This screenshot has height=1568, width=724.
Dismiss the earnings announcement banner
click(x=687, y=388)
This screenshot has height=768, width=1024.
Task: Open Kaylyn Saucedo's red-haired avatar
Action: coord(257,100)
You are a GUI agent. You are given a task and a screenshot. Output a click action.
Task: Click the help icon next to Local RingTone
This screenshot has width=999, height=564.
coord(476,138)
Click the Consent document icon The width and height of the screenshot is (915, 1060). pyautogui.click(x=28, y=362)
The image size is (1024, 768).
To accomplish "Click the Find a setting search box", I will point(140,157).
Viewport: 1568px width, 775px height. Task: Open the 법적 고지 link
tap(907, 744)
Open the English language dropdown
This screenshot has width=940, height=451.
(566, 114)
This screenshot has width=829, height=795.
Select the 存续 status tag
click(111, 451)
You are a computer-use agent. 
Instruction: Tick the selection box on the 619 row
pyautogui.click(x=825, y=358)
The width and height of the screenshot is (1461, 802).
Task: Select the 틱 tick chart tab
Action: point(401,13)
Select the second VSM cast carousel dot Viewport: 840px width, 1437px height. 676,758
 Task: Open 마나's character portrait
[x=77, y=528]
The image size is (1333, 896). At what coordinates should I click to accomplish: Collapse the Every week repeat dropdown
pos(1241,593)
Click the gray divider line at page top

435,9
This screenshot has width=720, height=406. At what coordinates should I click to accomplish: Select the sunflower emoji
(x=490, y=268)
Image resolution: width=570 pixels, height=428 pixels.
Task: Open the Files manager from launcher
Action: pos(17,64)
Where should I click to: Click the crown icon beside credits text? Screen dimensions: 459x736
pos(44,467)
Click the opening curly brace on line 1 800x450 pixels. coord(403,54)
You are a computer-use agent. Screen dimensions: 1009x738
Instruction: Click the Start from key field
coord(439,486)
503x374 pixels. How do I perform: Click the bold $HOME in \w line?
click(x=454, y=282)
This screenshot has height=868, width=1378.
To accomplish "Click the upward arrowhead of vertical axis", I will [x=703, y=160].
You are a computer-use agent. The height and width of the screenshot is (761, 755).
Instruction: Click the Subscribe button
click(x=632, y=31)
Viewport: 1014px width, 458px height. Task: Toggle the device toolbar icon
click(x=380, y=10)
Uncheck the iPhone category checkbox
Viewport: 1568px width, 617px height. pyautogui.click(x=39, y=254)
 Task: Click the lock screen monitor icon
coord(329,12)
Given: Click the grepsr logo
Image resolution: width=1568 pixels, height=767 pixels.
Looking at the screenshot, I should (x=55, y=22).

□ □ □

▶ **WHAT YOU HAVE TO DO**:
Please return every line of the records that contains the word "will".

▶ **YOUR SOLUTION**:
To accomplish "Click the Find a setting search box", I will point(140,157).
To accomplish "Click the upward arrowhead of vertical axis", I will [x=703, y=160].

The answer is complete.